It was a Tuesday morning in London. The kind of morning where the sky presses down like a deadline.

In a glass-paneled room at the Investment Association Resilience Forum, tea cups trembled slightly in saucers as executives from banks, insurers, asset managers, and regulators leaned in—some from interest, some from obligation. There were polite nods, tidy slide decks, and the sound of regulation hanging heavy in the air.

And then Suman Ziaullah stood up.

The FCA’s Head of Technology, Resilience and Cyber didn’t raise his voice. He didn’t need to.

“Do the basics right. Test your responses. Evolve with the threat.”

It wasn’t a warning. It was a verdict. A message with a sharper edge beneath its calm delivery: Resilience is no longer a planning exercise. It is the discipline of doing.

The End of Strategy as a Luxury

Here’s what’s changed.

Strategy is a choice. Regulation is a condition.

Strategy is tethered to ambition. It asks, Where do we want to go? Regulation doesn’t care where you’re headed. It asks, How prepared are you for what could go wrong along the way?

Strategy is episodic. It’s debated in offsites, written in PowerPoint, and revisited quarterly. Regulation is perpetual. It is here, now, and without pause.

This is not to say strategy has no place. But strategy without execution is performance art. In today’s risk climate, execution is what keeps the lights on, the regulator at bay, and the business from unraveling in the face of the next unknown.

And yet, many firms remain in rehearsal mode. Their resilience still runs on PDFs, spreadsheets, and institutional memory. Tools that buckle under the weight of scrutiny, or simply vanish when the one person who remembers the workaround goes on leave.

We Don’t Need More Diagrams. We Need Declarations.

Declarations like:

We will not improvise when the lights go out.

We will connect regulation to execution.

We will build resilience not as a siloed function, but as a living, breathing system.

So, we asked the question everyone was circling. What’s actually holding firms back?

The Real Barriers to Execution

Fragmented Data
Information lives everywhere and nowhere. Critical data is scattered across tools, teams, and tabs, leaving decision-makers blind in moments that demand clarity.

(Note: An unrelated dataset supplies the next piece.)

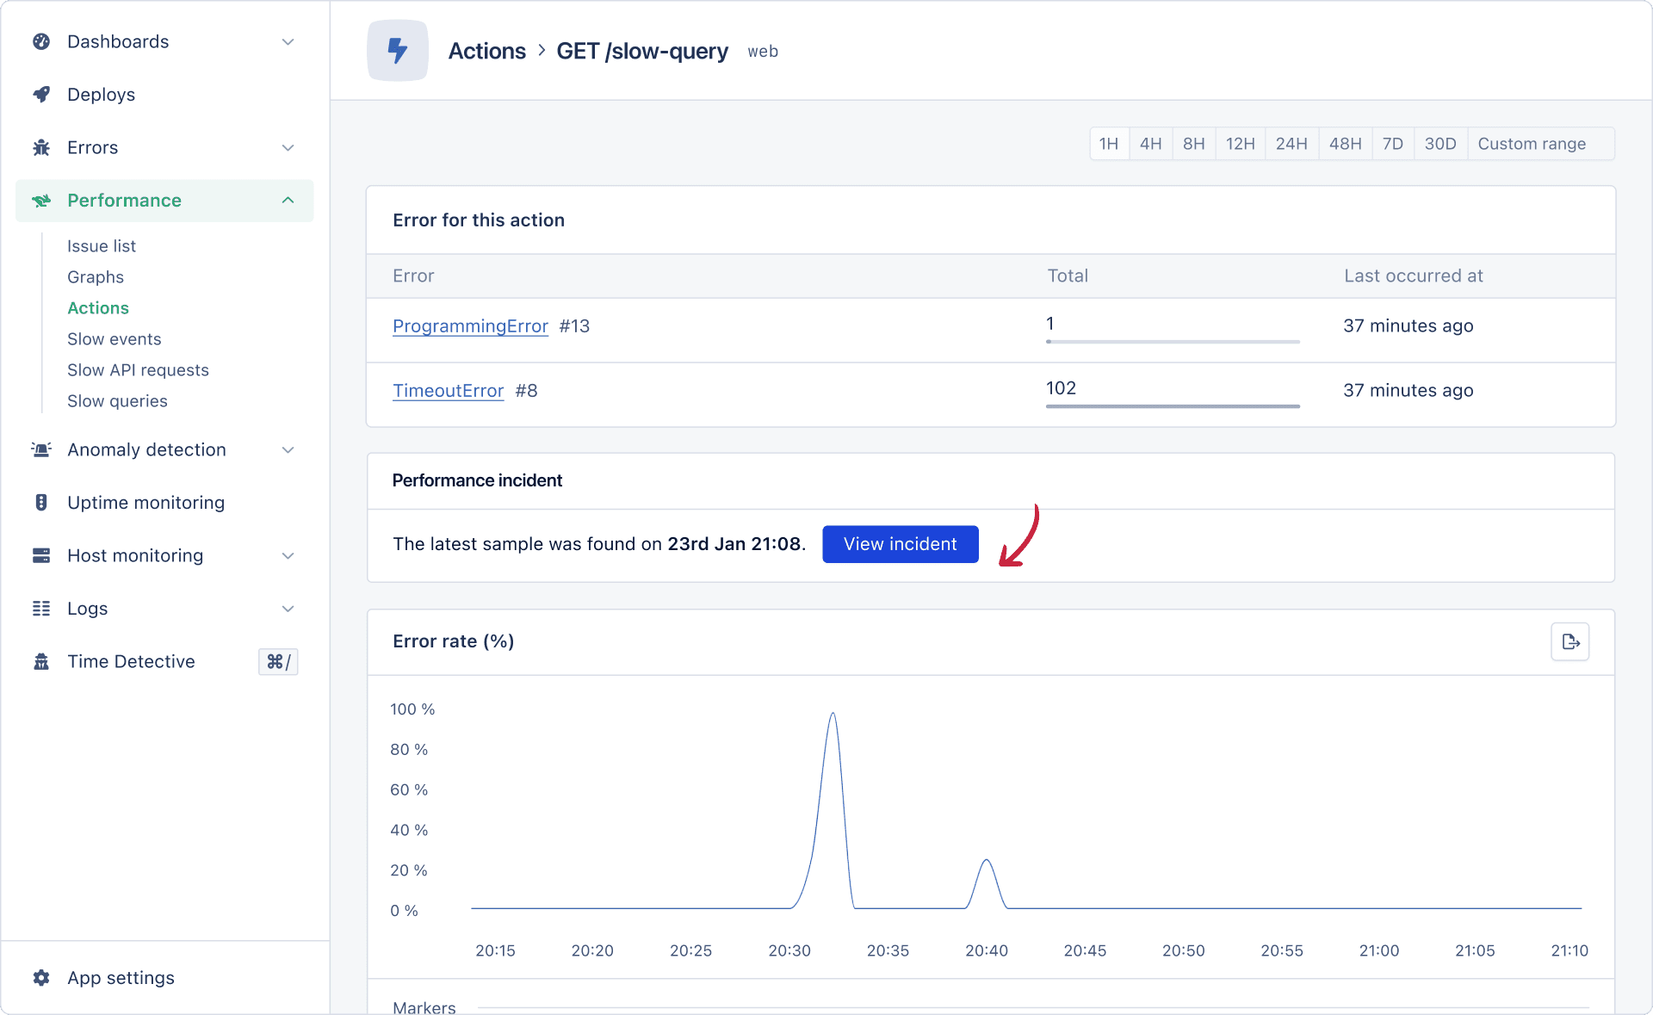Open the App settings page
The height and width of the screenshot is (1015, 1653).
point(121,977)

  • Disconnected Architecture: Without end-to-end traceability, teams cannot align. Compliance, risk, and resilience remain fragmented, each speaking a different language.
  • Regulatory Overload: With every new mandate, firms spin up new processes, patches on a system never designed for continuity. The result is compliance that’s reactive, not resilient.
  • Cultural Drift: True resilience isn’t something you buy. It’s something you become. But culture is slow to catch up, and the instinct to revert to “good enough” runs deep.

These are not just operational challenges. They are philosophical ones. But within each friction point lies the opportunity for transformation.

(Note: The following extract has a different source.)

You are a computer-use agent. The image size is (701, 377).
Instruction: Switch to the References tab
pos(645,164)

A Better Way: The CLDigital Meta Model

This isn’t another framework. It’s a new foundation.

At the heart of it lies the Meta Model. It captures how everything connects: processes, controls, owners, applications, third parties, obligations. It’s not a diagram. It’s a living blueprint. A source of truth regulators can trace. A system leaders can trust.

Surrounding it is the Data Architecture. Designed for access, clarity, and motion. It transforms raw data into insight, letting teams monitor, adapt, and anticipate in real time.

And running beneath it all is Automation. Not as an afterthought, but as an operating principle. It powers control testing, evidence capture, alerting, breach validation, and scenario rehearsal at scale, without the heroics.

Because when regulators ask what went wrong or how you’ll prevent it from happening again, the answer shouldn’t be a story. It should be a system.

Risk → Insight → Execution → Learning → Resilience at Scale

That’s the rhythm. That’s the loop. That’s the shift.

The one that moves us from strategy as intention to resilience as infrastructure.

And it’s the shift that matters most. Especially now.